Black flags of AQ over post-Qaddafi Benghazi, compiled by Libya 360
The unexpected news of SecState Clinton's appearances on the Hill yesterday is the "spreading jihadist threat." The news is not that it's spreading, or that it's a threat, but rather that Hillary Clinton invoked the term "jihadist." Repeatedly. In both the Senate hearing and in the House hearing after lunch, during which, presumably, Obama administration speech commissars could have emergency-texted her that the terminology of O-choice remains "violent extremism." But no. Clinton talked "global jihad" all day, even if she did echo the same old Bush-Obama-disaster-policy that believes strengthening/stabilizing the new "regimes" of the Arab Spring is the way to combat it. Never mind that the jihadists and the regimes share a common goal: Islamically correct (sharia) totalitarianism.
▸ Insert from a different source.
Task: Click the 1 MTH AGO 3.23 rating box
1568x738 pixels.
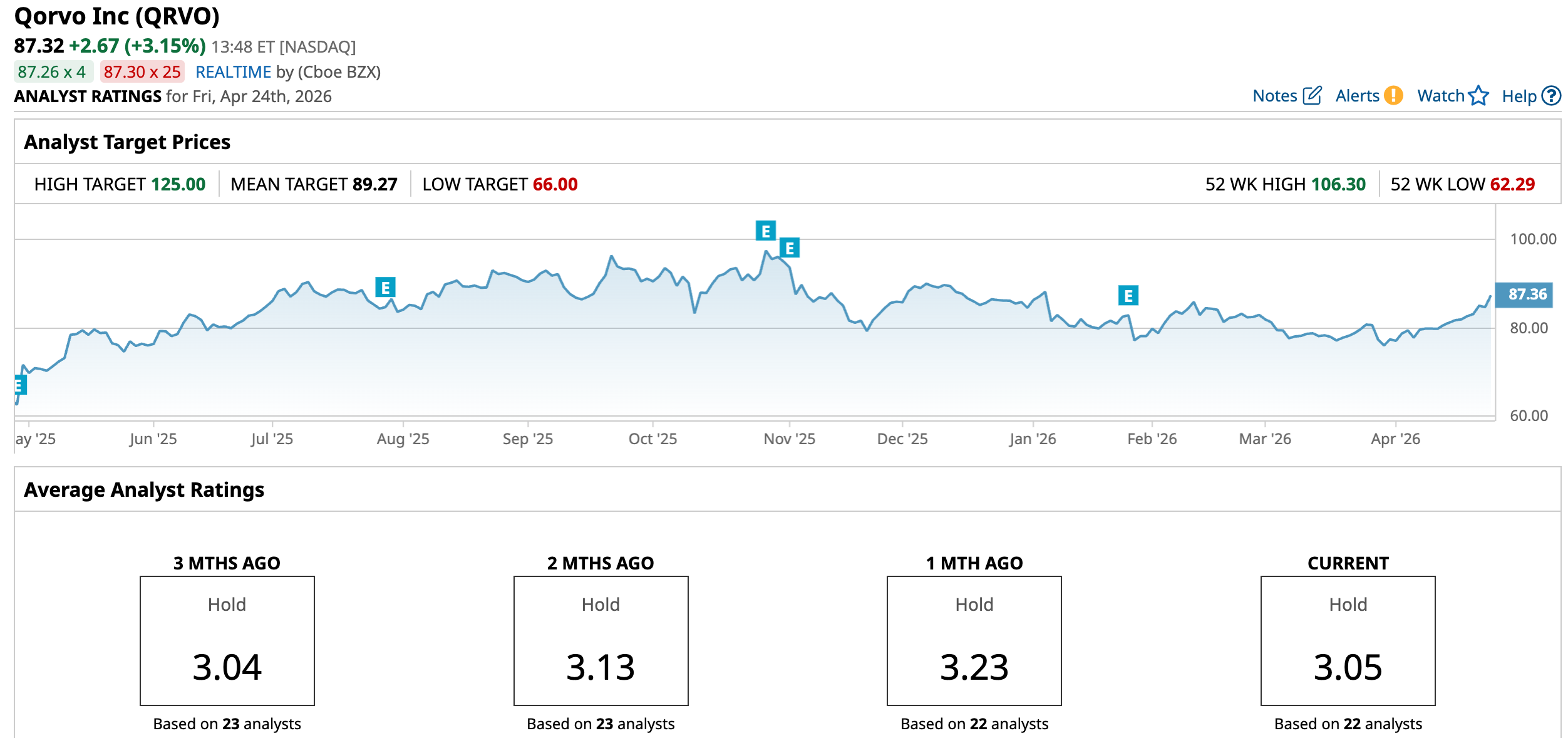Action: coord(974,640)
Live-tweeting yesterday's proceedings, I first logged the J-phrase at 9:52 am EST, writing: "Clinton notes `global jihadist threat.' A first?"
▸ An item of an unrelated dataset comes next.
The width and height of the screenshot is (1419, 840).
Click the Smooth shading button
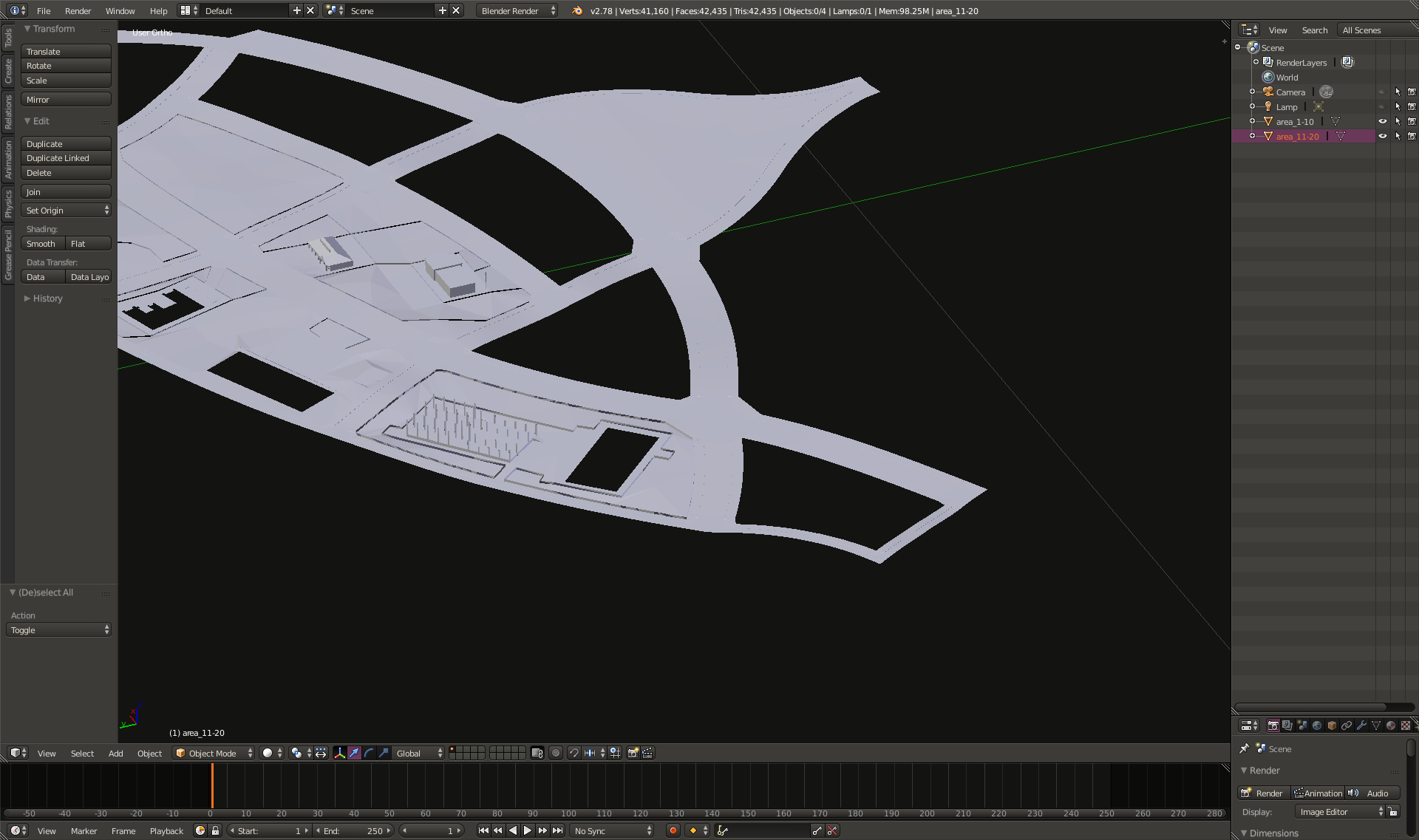click(x=41, y=244)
No word on the reaction from Mrs. Clinton's OIC partners in the Judenfrei "Global Counterterrorism Forum," which last month opened its brand new International Center of Excellence for Countering Violent Extremism in (naturally) Abu Dhabi.
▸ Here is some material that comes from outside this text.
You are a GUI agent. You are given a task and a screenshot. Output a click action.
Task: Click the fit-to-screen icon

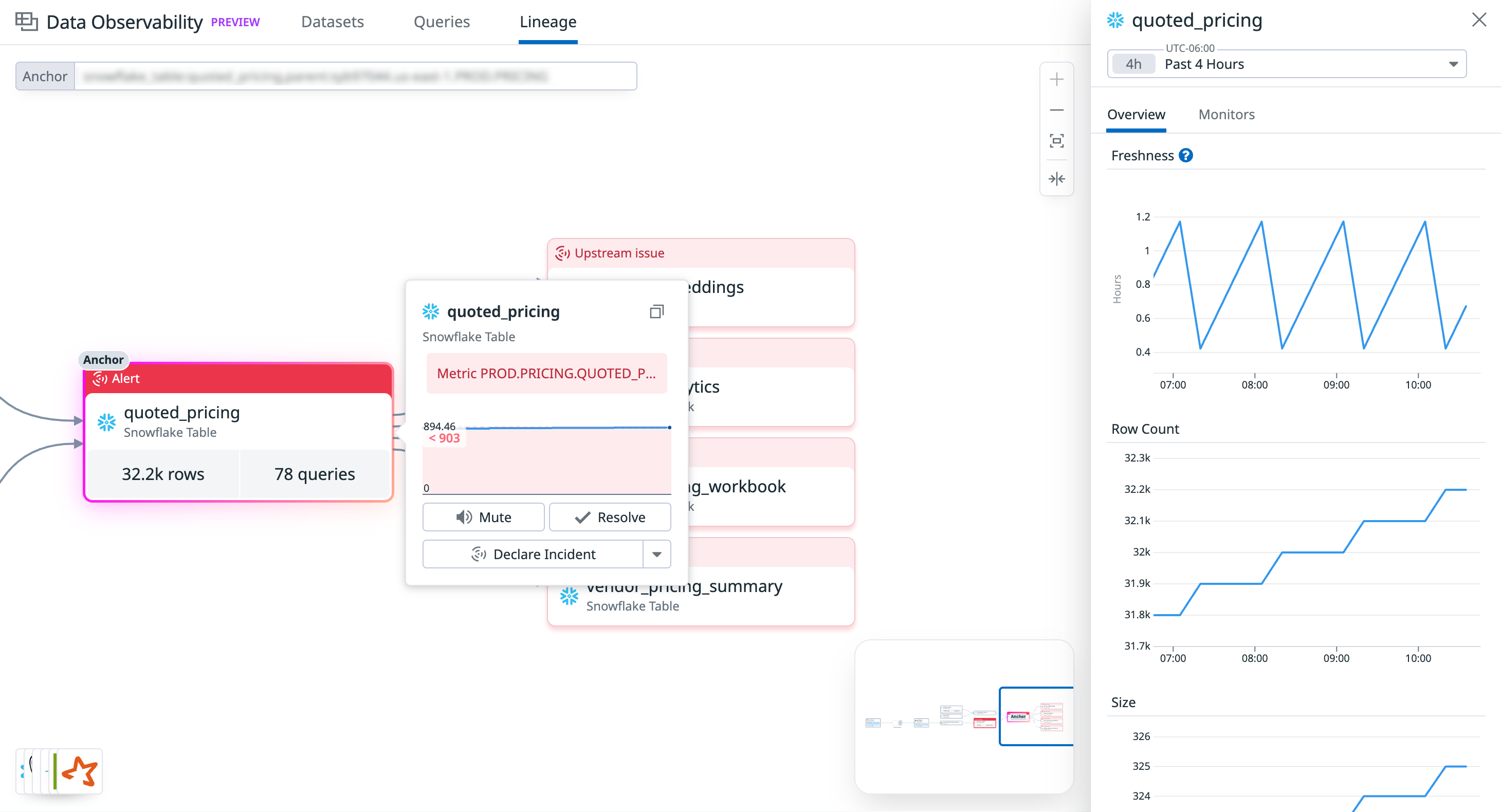1056,141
It was ultra-surreal to hear Clinton warn against allowing Mali, hotspot du jour, becoming a safe haven for AQIM (Al Qaeda in the Mahgreb): It already is due to Obama-Clinton-Samantha-Power-Susan-Rice policies that toppled US-"war on terror"-ally Qadaffi. The Libyan dictator had himself become an key opponent of Hillary's newfound "global jihad," north African front, before being killed by US-backed, AQ-linked, Libyan "rebels."
Shouldn't the good people of the Senate and House have asked Mrs. C about this sudden lurch in lingo that indicated a sudden lurch in policy? How does she define jihad in Mali differently from jihad in Libya -- or Egypt, for that matter? Her words didn't raise a blip on the Congressional screen, however.
In the end, not much did. For example, since Benghazi compound "security" was uppermost in Congress's mind, couldn't someone have asked why Wissam bin Hamid -- leader of Libyan Shield militia, which fought Qaddafi under black flag of Al Qaeda under bin Hamid, who is also suspected by US government analysts of being the leader of Al Qaeda in Libya -- was providing security for US interests in Benghazi?
After all, the August 2012 Library of Congress report that contains this information was actually cited in a question to Mrs. C., along with photos of the prevalence of black flags of Al Qaeda in LIbya and the wider umma (by Rep. Marino, I think it was). Another representative cited more generally the September 11, 2012 cable, the last to be signed by the late Amb. Christopher Stevens. This cable describes an incident on September 9, 2012 during which bin Hamid threatened to withdraw security from US compound over supposed US support for a moderate polticial candidate. But no one put these items together. The same LOC report, not incidentally, references a news story about a March 2012 parade in Sirte led by bin Hamid, whose guest of honor was one Mokhtar bel Mokhtar, the leader of AQIM in the Sahara.
Even if bin Hamid were not suspected of being the leader of AQ in Libya, that's just one degree of separation between a local leader of security for the US compound in Benghazi and the leader of AQIM in the Sahara. What do you think of that, Hillary?
We will likely never know. Still, the simple, no-dots-connected mention of the AQ flags was enough to elicit a memorable if unfortunate expression of postmodern babble from our Secretary of State.
"The United States has to be as effective in partnering with the non-jihadists, whether they fly a black flag or any other color flag, to be successful."
Mme. Secretary, what "non-jihadist" flies the black flag of Al Qaeda?